As discussed above, the WGD event was considered to have a strong impact on the glucose metabolism. Similarly, it may also have enhanced the ability of galactose utilization. In S. cerevisiae, the galactokinase gene GAL1 and the co-inducer gene GAL3 are paralogous genes that arose from a single bifunctional ancestral gene by the WGD (Wolfe and Shields 1997; Hittinger et al. 2004; Kellis et al. 2004). The bifuntional gene is still present in some pre-WGD yeasts, such as K. lactis. In S. cerevisiae, the expression of GAL1 is highly induced up to 1,000 fold, in the presence of galactose, while GAL3 is only induced three–five-fold. The sharply different regulations on the two paralogous genes are believed to be advantageous for galactose utilization. The single bifunctional gene in K. lactis may be subject to adaptive conflict at the level of transcriptional regulation. The adaptive conflict appeared to be resolved by the WGD event that produced an extra copy of the GAL gene. Specific modifications on the promoters of the GAL1 and GAL3 genes allowed them to have totally different ranges of transcription in post-WGD species (Hittinger and Carroll 2007).

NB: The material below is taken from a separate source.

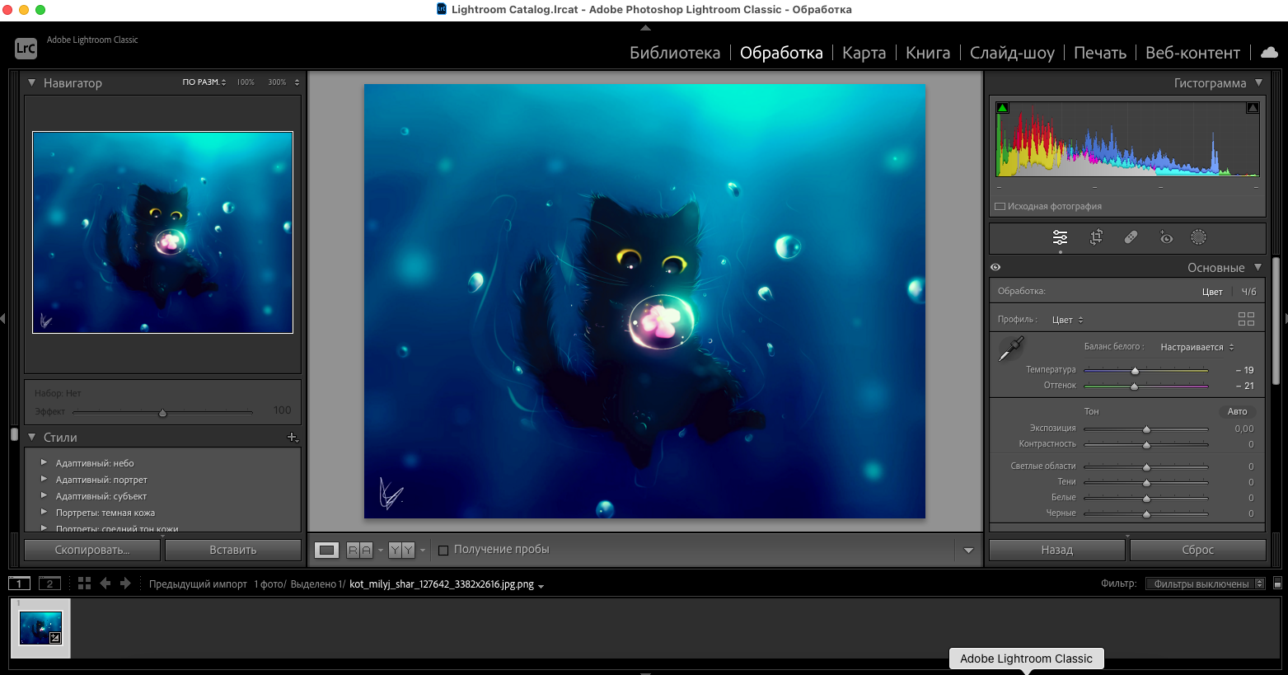Click the Сброс button
Viewport: 1288px width, 675px height.
tap(1197, 550)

5.5 Conclusions and Prospects

Different yeasts show highly distinct preferences in carbohydrate metabolism. Recent comparative genomics and bioinformatics studies revealed that different glucose and galactose metabolisms were associated with changes in genomic content and regulatory landscape. While the evolution of galactose utilization was mainly due to gain or loss of GAL genes and changes in cis-regulatory elements, the evolution of different glucose metabolisms in yeasts was influenced by many different factors including changes in gene copy number, cis-regulatory elements, promoter chromatin structure, and 5′UTR length. The expansion of glucose transporter genes and the high retention rate of WGD gene pairs in glycolytic enzymes have increased the glycolytic flux in the aerobic fermentative species. In addition, the switch from the respiration pathway to the fermentation pathway also required regulatory rewiring of genes involved in mitochondrial functions, so that most pyruvate is directed to the fermentation pathway. However, it would only make sense if the ancestral yeasts had already evolved the active and highly efficient fermentation pathway under aerobic conditions prior to global repression of mitochondrial function, or the yeast cells would suffer selective disadvantages due to shortage of energy and reduced growth rate. Most studies so far focused on the glycolysis and mitochondrial respiration pathways. It is not known if the genes involved in fermentation reactions have been activated in the presence of oxygen or the enzyme activities have been greatly improved at an early evolutionary stage of aerobic fermentation. Further work will be needed to study what evolutionary changes in the fermentation pathway have triggered the switch from the respiratory to the fermentative style.